Copy the material below line for line, keeping every word, number, and symbol unchanged.

___ Stored records

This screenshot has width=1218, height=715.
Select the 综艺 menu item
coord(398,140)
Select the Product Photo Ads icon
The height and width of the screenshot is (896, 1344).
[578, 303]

______

§ Finished exercise
This screenshot has width=1218, height=715.
Select the 综艺 menu item
coord(398,140)
Select the Product Photo Ads icon
The height and width of the screenshot is (896, 1344).
[578, 303]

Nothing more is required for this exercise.